◆ WHAT YOU ARE ASKED TO DO: The answer is an exact repeat of the entries below, with the pictures omitted.

◆ SUPPLIED RECORDS:

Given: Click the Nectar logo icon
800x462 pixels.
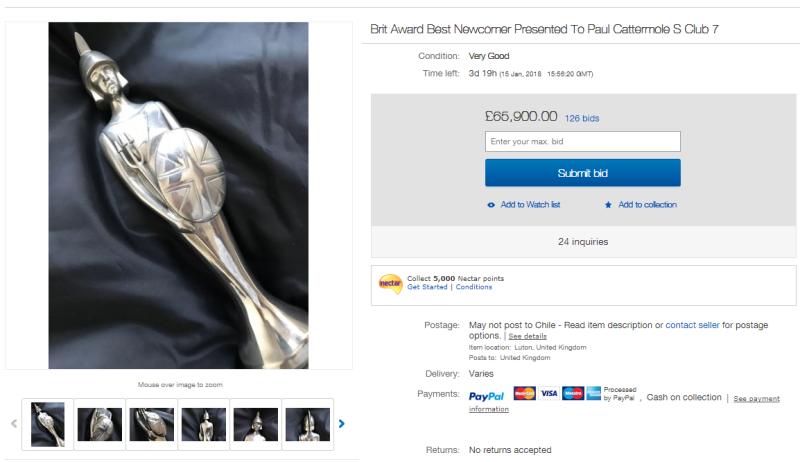Looking at the screenshot, I should tap(391, 283).
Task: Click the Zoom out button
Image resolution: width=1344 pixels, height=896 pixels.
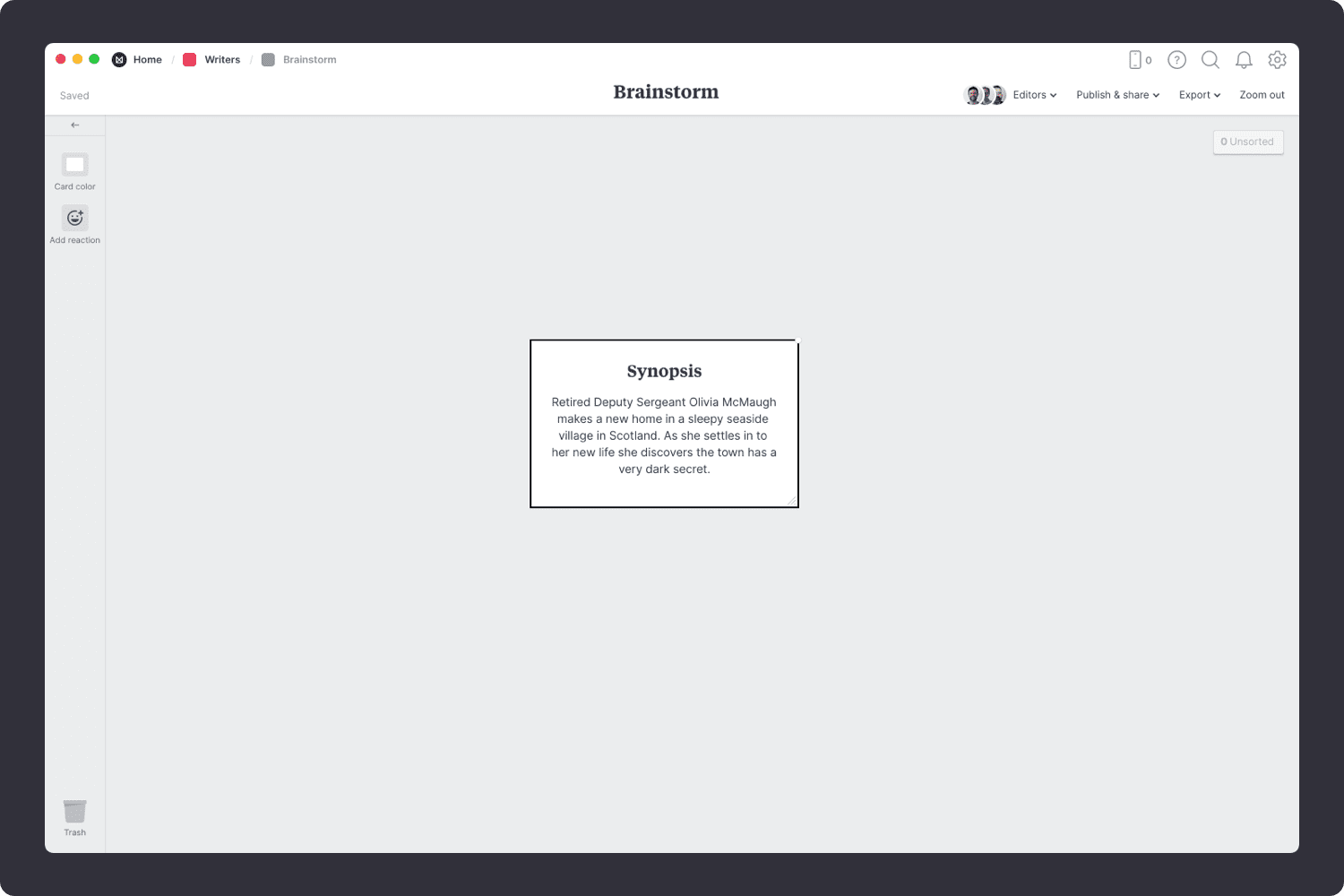Action: tap(1262, 95)
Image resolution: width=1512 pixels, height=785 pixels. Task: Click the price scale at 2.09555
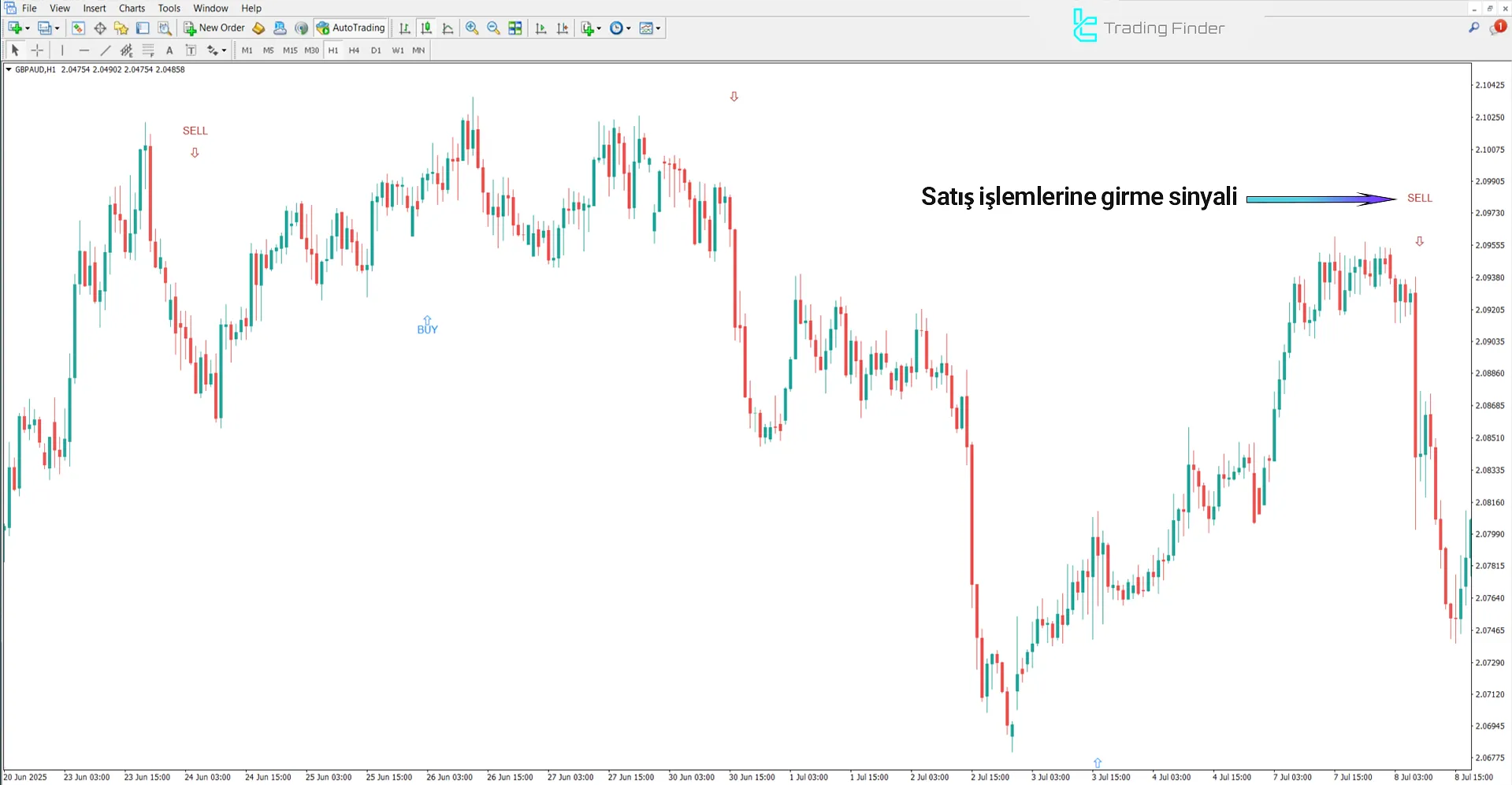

◆ ANSWER BELOW:
Given: Click the Nectar logo icon
800x462 pixels.
Looking at the screenshot, I should tap(391, 283).
Task: Click the Zoom out button
Image resolution: width=1344 pixels, height=896 pixels.
Action: tap(1262, 95)
Image resolution: width=1512 pixels, height=785 pixels. Task: Click the price scale at 2.09555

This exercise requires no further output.